Each participant’s total energy need was calculated to equal 1·5 times their estimated resting energy expenditure⁽²⁵⁾, which was determined using the sex-specific Harris–Benedict equations⁽²⁶⁾. Previously, RT has been shown not to increase daily energy requirements⁽²⁷⁾ compared with Sed older individuals. On study days 2, 3, 4 and 5, each subject consumed test supplements that contained 12·5% of their total energy need (1·08 (se 0·03); 0·84–1·42 MJ) in either solid (hardness 1012 g, Texture Analyzer (TA-TX2; Texture Technologies Corporation, Scarsdale, NY, USA) or beverage form (viscosity 21.5 cP s, Brookfield Rheometer (RVDV); Brookfield Corporation, Middleboro, MA, USA) with approximately 89 ml (3 oz) of water for each treatment. After the beverage was consumed, the participants were instructed to rinse the bottle with approximately 89 ml of water and to consume the rinse. By design, the non-commercially available test supplements contained comparable energy and macronutrients (Table 2). A baseline (fasting) blood sample was taken (Table 3) and an appetite questionnaire was completed. At time 0, the subjects began to consume the test supplement simultaneous with the blood draw.

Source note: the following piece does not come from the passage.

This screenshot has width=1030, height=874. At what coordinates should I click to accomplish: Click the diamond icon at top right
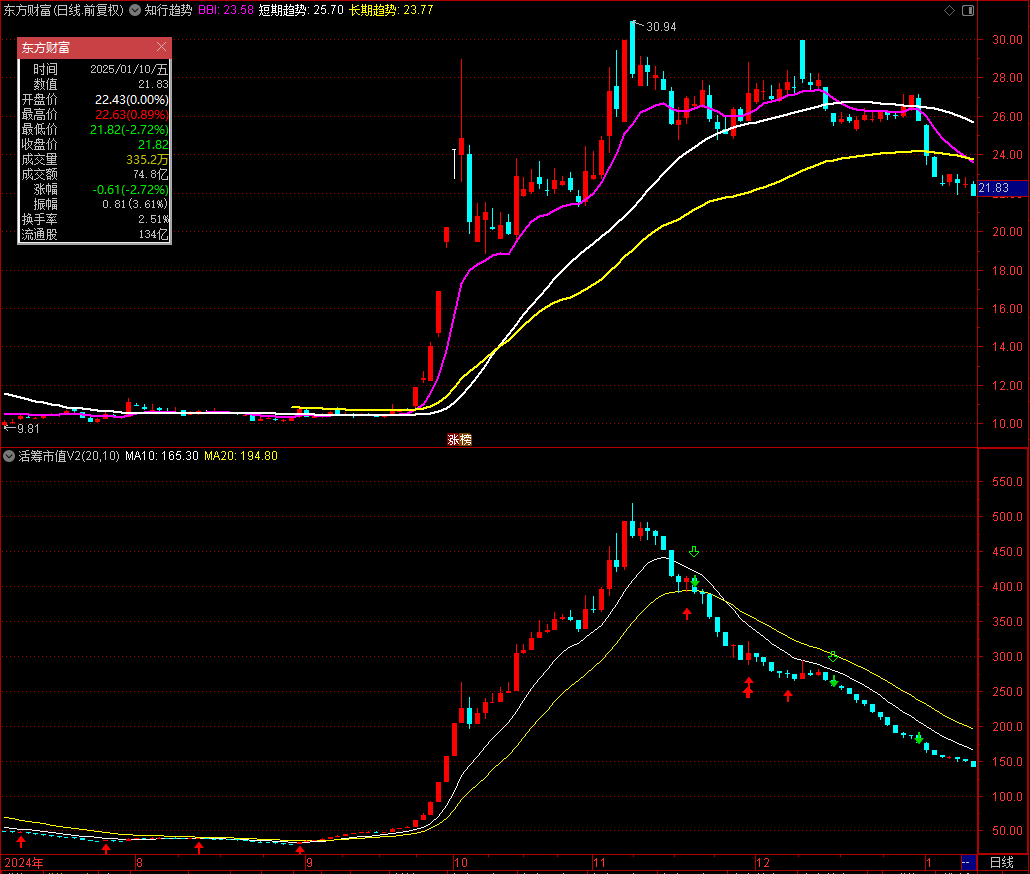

The participants were given 15 min to consume each test supplement.

Table 2.

Total energy and macronutrient composition of solid and beverage treatments

(Mean values with their standard errors for the sedentary and resistance trained groups combined, n 34)

	Solid			Beverage
	Mean		se	Mean		se
Testing supplement
Energy (MJ)	1·08		0·03	1·08		0·03
Weight (g)	62·8		1·4	292·2		6·4
Macronutrient composition
Total energy (%)
Carbohydrate		54			54
Protein		21			21
Fat		25			25
g/Supplement
Carbohydrate	35		1	35		1
Sugar	19		1	23		1
Fibre	0		0	0		0
Protein	14		0	14		0
Fat	7		0	7		0

Table 3.

Values for the fasting appetite glucose and endocrine compounds in sedentary (n 18)^† and resistance trained (RT, n 16)^‡ subjects^∥

(Mean values with their standard errors)

	Sedentary		RT
Parameters	Mean	se	Mean	se
Fasting appetite sensations§
Fullness (AU)	3	0	3	1
Hunger (AU)	6	1	4*	1
Desire to eat (AU)	6	1	4*	1
Fasting glucose and endocrine values
Glucose (mmol/l)	5·22	0·11	5·47	0·10
Insulin (µg/l)	0·28	0·05	0·30	0·06
Ghrelin (µg/l)	1·98	0·21	2·36	0·35
CCK (µg/l)	0·62	0·08	0·71*	0·08
GLP-1 (µg/l)	0·31	0·03	0·31	0·04

CCK, cholecystokinin; GLP-1, glucagon-like peptide-1.

^*Mean values were significantly different between the groups (P<0·05).

^†Nine males and nine females.

^‡Seven males and nine females.

^§The lower anchor for the 13-point category scale was ‘not at all’ (1) and the upper anchor was ‘extremely’ (13).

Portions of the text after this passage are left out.